_TASK OBJECTIVE_
Return every line of the material below verbatim, keeping the original order.

Extracted records:
■ ■ ■ ■ ■ ■ ■

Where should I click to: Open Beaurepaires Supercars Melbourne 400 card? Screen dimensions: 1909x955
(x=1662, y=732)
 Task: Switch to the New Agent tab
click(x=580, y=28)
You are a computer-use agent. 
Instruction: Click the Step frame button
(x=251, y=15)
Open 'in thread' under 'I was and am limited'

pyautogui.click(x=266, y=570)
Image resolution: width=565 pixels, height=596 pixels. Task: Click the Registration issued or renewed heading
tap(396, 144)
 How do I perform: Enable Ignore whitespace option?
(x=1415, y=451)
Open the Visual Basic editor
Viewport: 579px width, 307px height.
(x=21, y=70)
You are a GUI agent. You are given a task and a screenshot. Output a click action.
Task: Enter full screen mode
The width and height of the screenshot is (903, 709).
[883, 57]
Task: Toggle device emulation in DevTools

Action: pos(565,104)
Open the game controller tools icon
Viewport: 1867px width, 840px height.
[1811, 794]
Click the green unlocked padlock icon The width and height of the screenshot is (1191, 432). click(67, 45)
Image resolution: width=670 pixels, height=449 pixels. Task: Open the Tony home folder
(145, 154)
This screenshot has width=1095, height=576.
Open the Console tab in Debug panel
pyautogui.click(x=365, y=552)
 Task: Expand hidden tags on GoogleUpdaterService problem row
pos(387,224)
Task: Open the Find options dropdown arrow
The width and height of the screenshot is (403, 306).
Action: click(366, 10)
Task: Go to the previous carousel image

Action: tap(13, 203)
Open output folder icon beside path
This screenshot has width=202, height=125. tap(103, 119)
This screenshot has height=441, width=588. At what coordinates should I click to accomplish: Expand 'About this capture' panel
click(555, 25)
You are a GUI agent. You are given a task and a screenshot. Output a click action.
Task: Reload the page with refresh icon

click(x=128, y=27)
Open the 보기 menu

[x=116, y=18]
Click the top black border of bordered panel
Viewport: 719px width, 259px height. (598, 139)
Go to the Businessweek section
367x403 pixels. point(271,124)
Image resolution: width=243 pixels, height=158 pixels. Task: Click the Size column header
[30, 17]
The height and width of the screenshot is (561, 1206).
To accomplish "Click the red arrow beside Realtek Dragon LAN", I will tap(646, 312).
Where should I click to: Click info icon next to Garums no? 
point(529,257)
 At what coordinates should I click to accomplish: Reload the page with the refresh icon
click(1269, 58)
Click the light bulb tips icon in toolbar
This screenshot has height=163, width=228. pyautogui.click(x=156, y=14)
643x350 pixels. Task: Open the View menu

■ ■ ■ ■ ■ ■ ■

_RESPONSE BELOW_
Where should I click to: Open Beaurepaires Supercars Melbourne 400 card? Screen dimensions: 1909x955
(x=1662, y=732)
 Task: Switch to the New Agent tab
click(x=580, y=28)
You are a computer-use agent. 
Instruction: Click the Step frame button
(x=251, y=15)
Open 'in thread' under 'I was and am limited'

pyautogui.click(x=266, y=570)
Image resolution: width=565 pixels, height=596 pixels. Task: Click the Registration issued or renewed heading
tap(396, 144)
 How do I perform: Enable Ignore whitespace option?
(x=1415, y=451)
Open the Visual Basic editor
Viewport: 579px width, 307px height.
(x=21, y=70)
You are a GUI agent. You are given a task and a screenshot. Output a click action.
Task: Enter full screen mode
The width and height of the screenshot is (903, 709).
[883, 57]
Task: Toggle device emulation in DevTools

Action: pos(565,104)
Open the game controller tools icon
Viewport: 1867px width, 840px height.
[1811, 794]
Click the green unlocked padlock icon The width and height of the screenshot is (1191, 432). click(67, 45)
Image resolution: width=670 pixels, height=449 pixels. Task: Open the Tony home folder
(145, 154)
This screenshot has width=1095, height=576.
Open the Console tab in Debug panel
pyautogui.click(x=365, y=552)
 Task: Expand hidden tags on GoogleUpdaterService problem row
pos(387,224)
Task: Open the Find options dropdown arrow
The width and height of the screenshot is (403, 306).
Action: click(366, 10)
Task: Go to the previous carousel image

Action: tap(13, 203)
Open output folder icon beside path
This screenshot has width=202, height=125. tap(103, 119)
This screenshot has height=441, width=588. At what coordinates should I click to accomplish: Expand 'About this capture' panel
click(555, 25)
You are a GUI agent. You are given a task and a screenshot. Output a click action.
Task: Reload the page with refresh icon

click(x=128, y=27)
Open the 보기 menu

[x=116, y=18]
Click the top black border of bordered panel
Viewport: 719px width, 259px height. (598, 139)
Go to the Businessweek section
367x403 pixels. point(271,124)
Image resolution: width=243 pixels, height=158 pixels. Task: Click the Size column header
[30, 17]
The height and width of the screenshot is (561, 1206).
To accomplish "Click the red arrow beside Realtek Dragon LAN", I will tap(646, 312).
Where should I click to: Click info icon next to Garums no? 
point(529,257)
 At what coordinates should I click to accomplish: Reload the page with the refresh icon
click(1269, 58)
Click the light bulb tips icon in toolbar
This screenshot has height=163, width=228. pyautogui.click(x=156, y=14)
643x350 pixels. Task: Open the View menu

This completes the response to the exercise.